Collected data
------------------------
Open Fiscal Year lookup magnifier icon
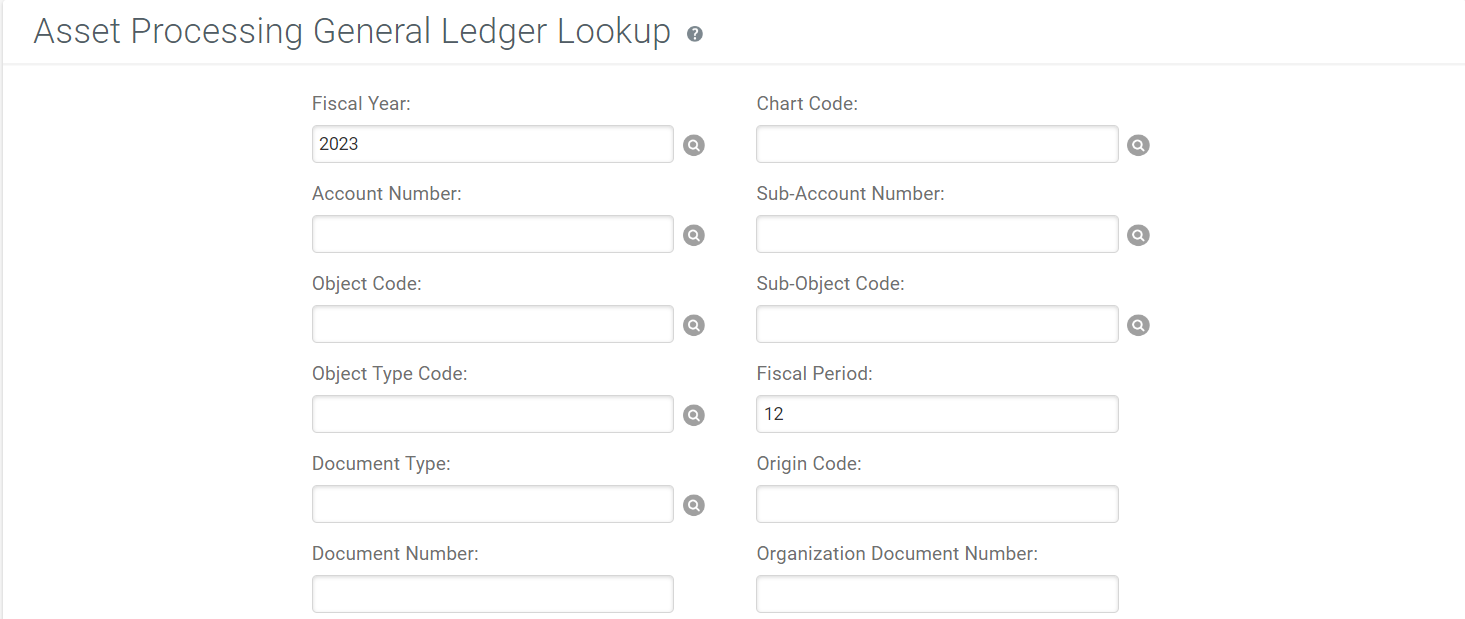The image size is (1465, 619). pos(694,145)
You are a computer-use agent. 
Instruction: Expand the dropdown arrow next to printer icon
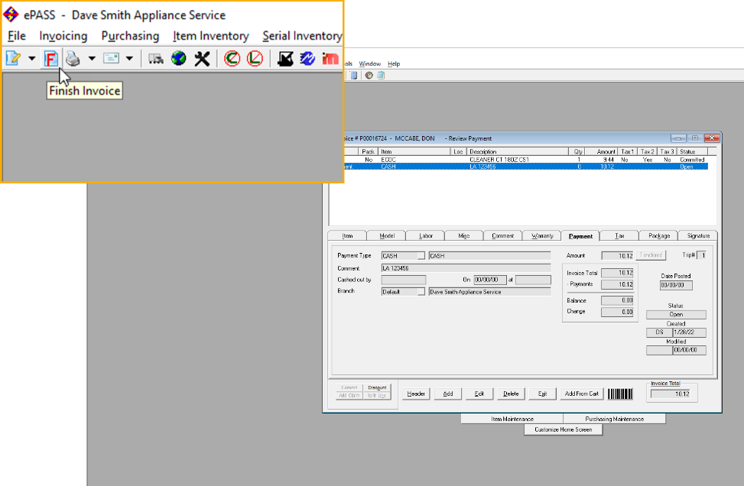point(92,59)
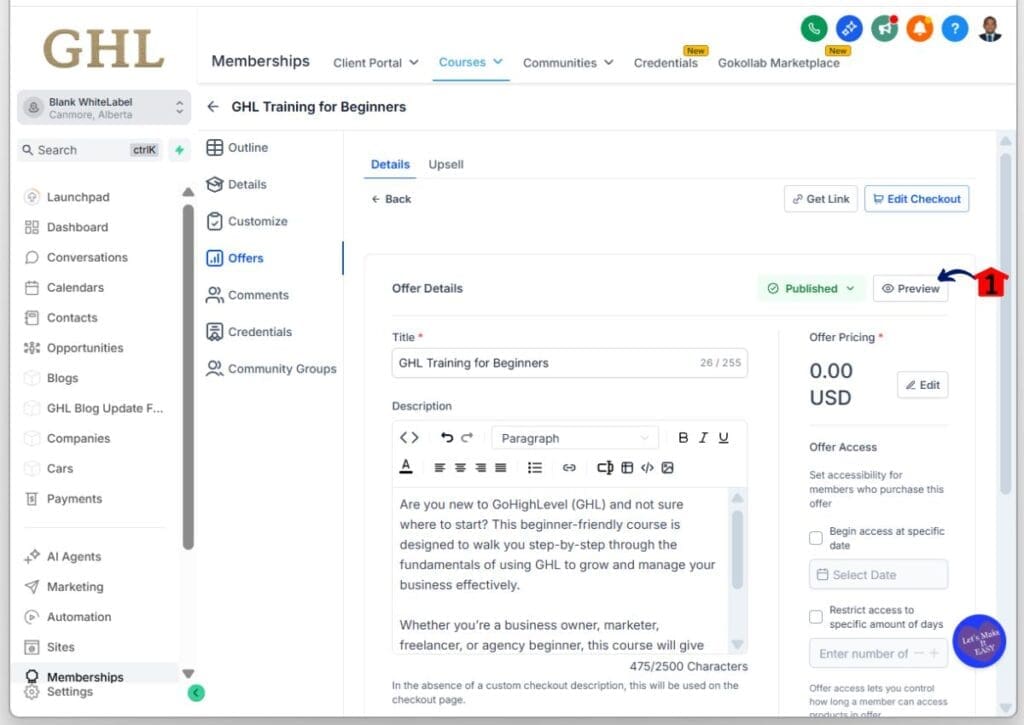Open the Paragraph style dropdown
The image size is (1024, 725).
click(x=575, y=437)
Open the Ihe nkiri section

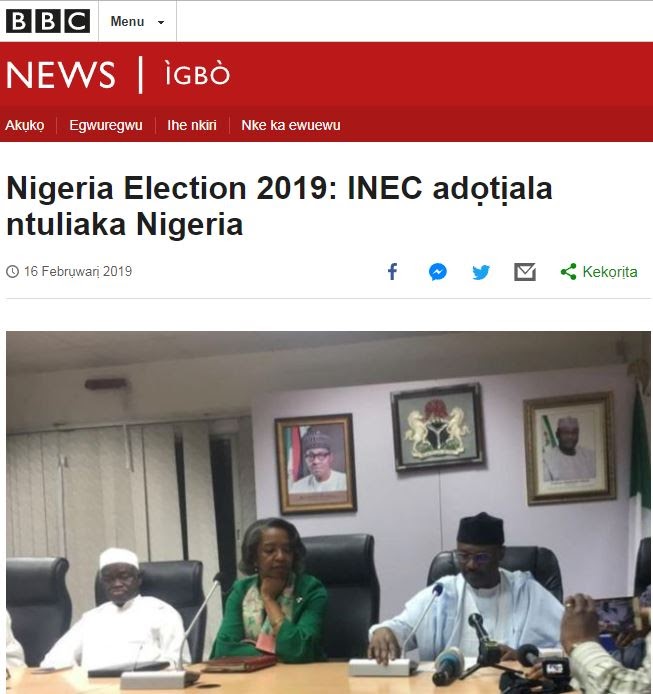pos(192,125)
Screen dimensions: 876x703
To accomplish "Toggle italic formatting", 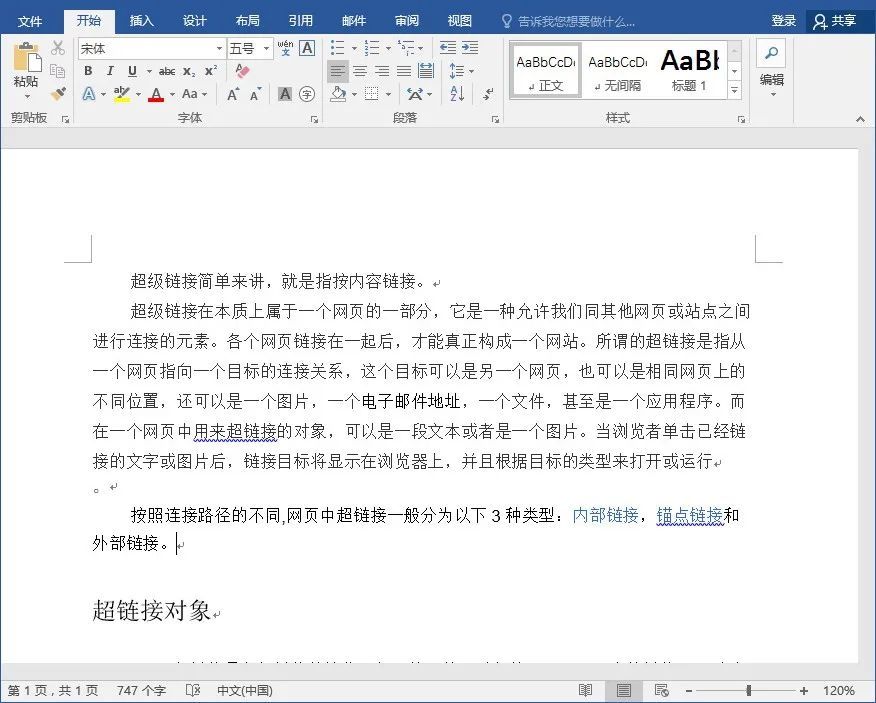I will (x=110, y=70).

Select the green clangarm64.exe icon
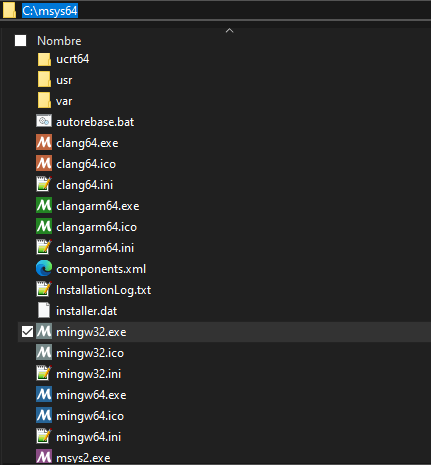click(x=44, y=205)
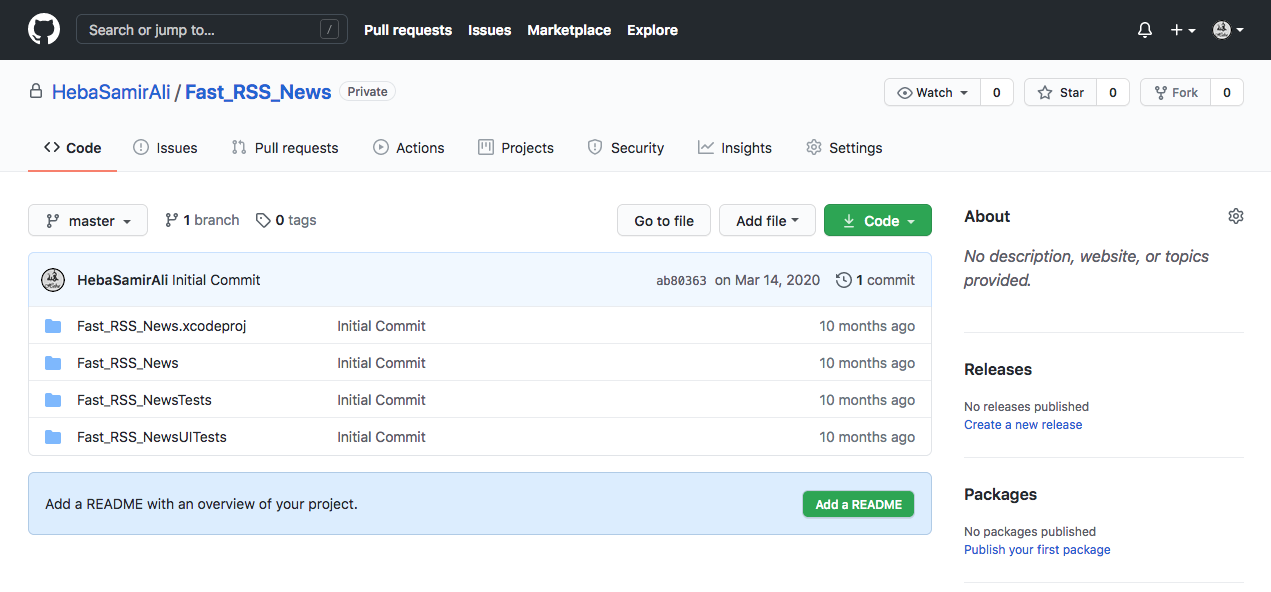Open the GitHub logo home icon
Screen dimensions: 1271x592
coord(43,30)
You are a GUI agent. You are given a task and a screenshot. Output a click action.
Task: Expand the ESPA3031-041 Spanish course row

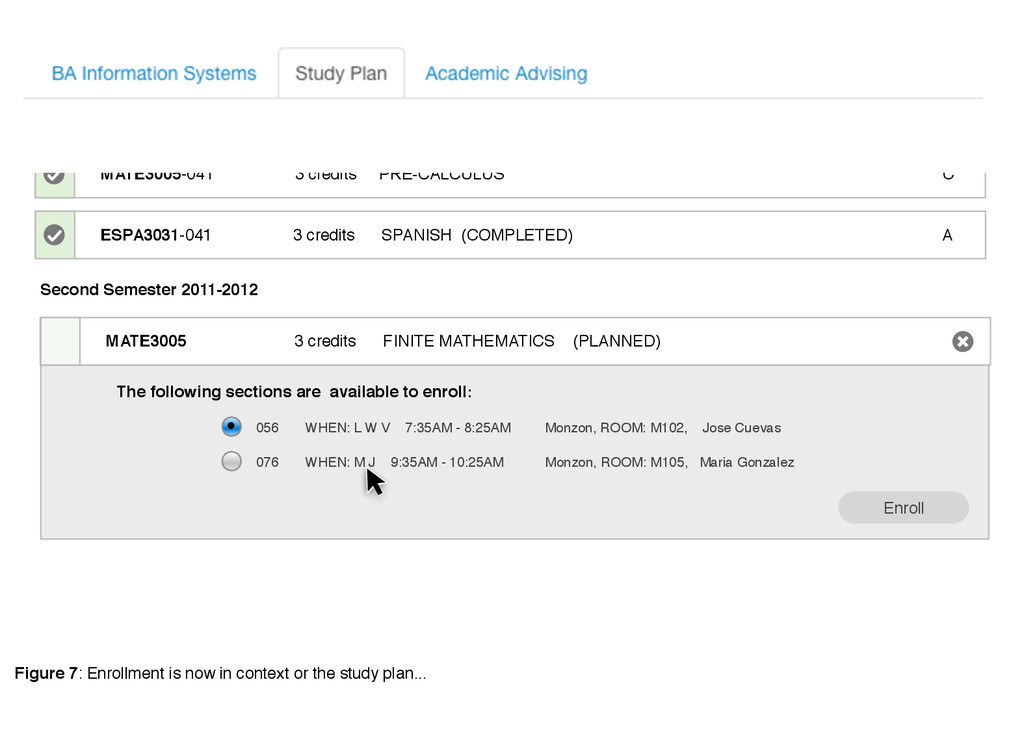tap(510, 235)
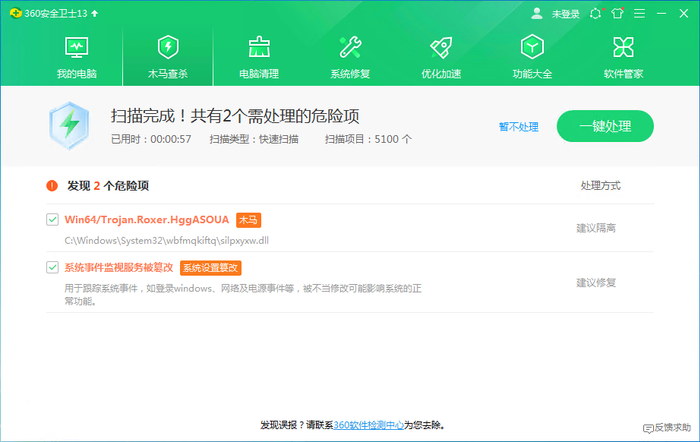Select the Win64/Trojan.Roxer.HggASOUA threat name

pyautogui.click(x=147, y=219)
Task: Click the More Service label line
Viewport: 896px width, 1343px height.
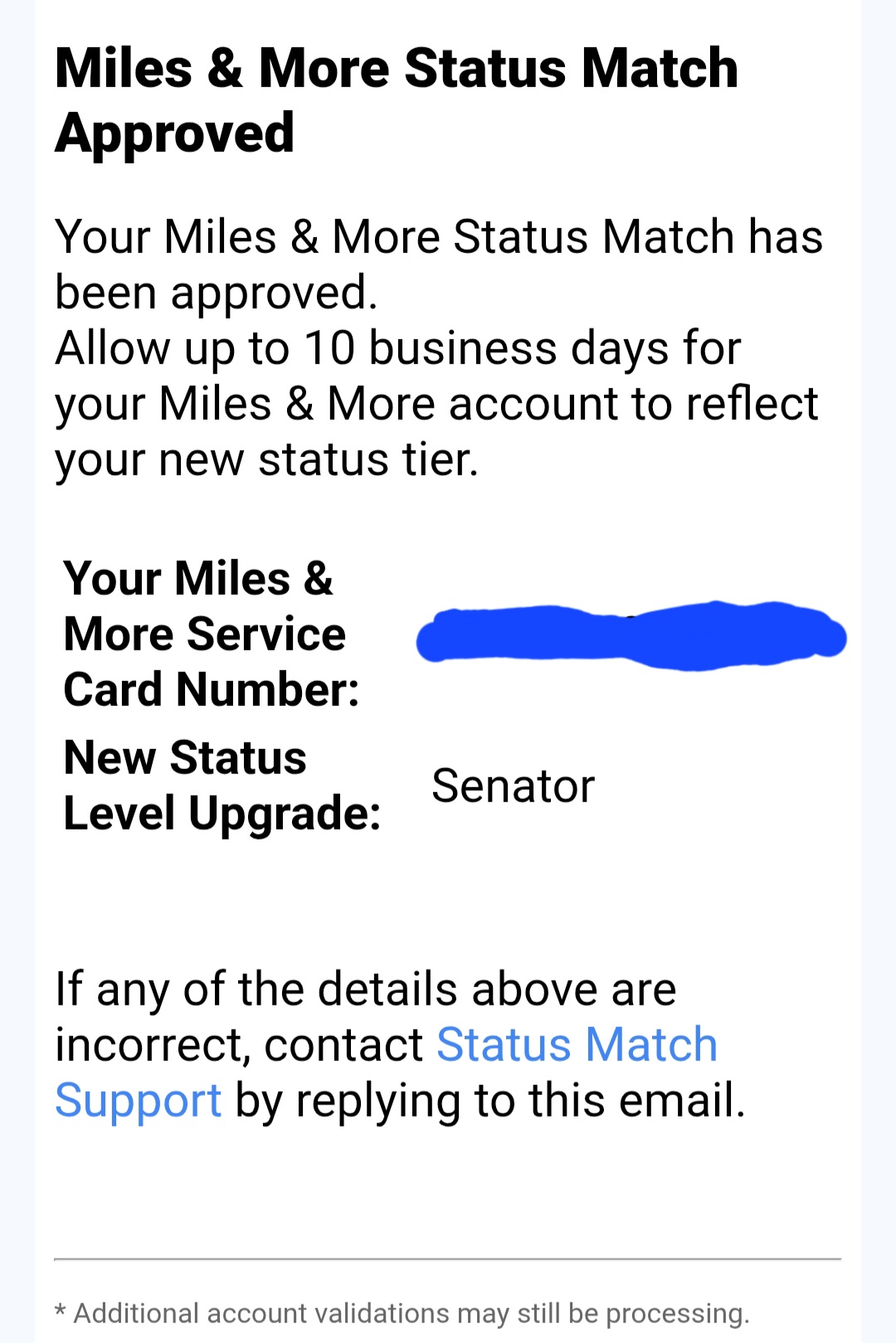Action: 204,635
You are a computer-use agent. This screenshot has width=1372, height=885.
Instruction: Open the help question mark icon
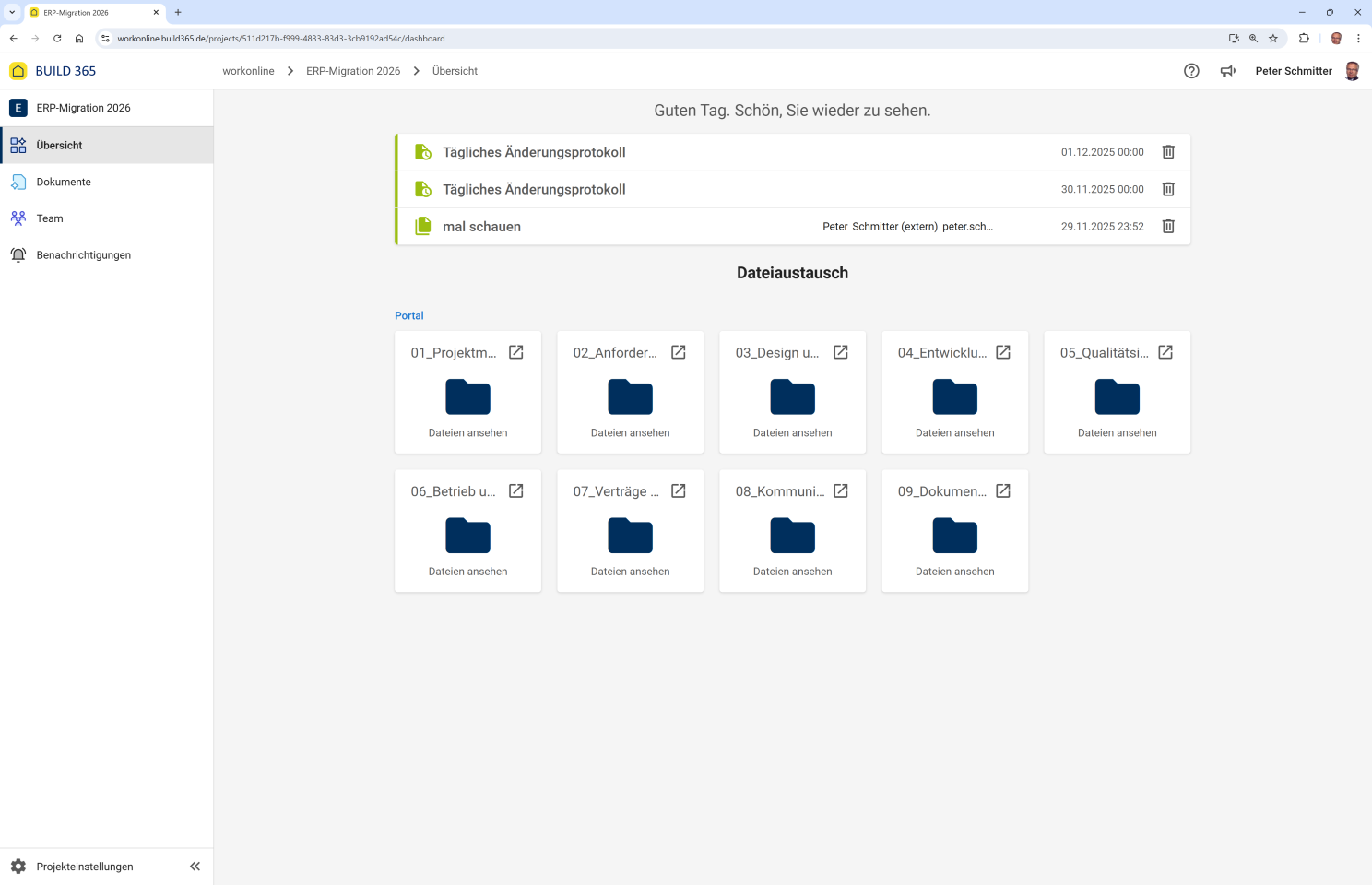[1191, 71]
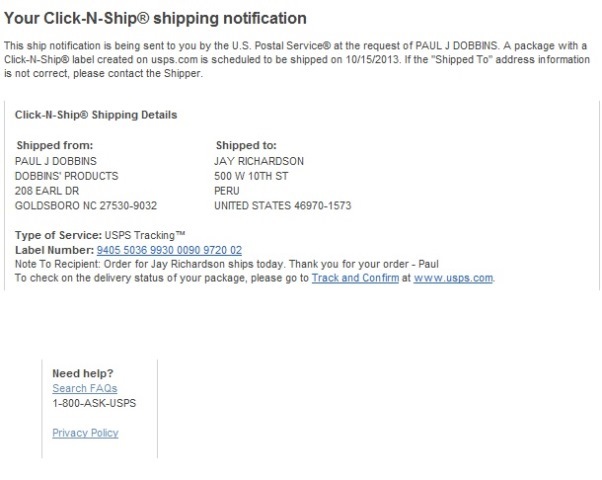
------------------------
* **Work to complete**
Each line holding the word "screenshot" must be pulled from the records.

* **Answer section**
You are a GUI agent. You are given a task and a screenshot. Output a click action.
You are a computer-use agent. This screenshot has width=1372, height=885.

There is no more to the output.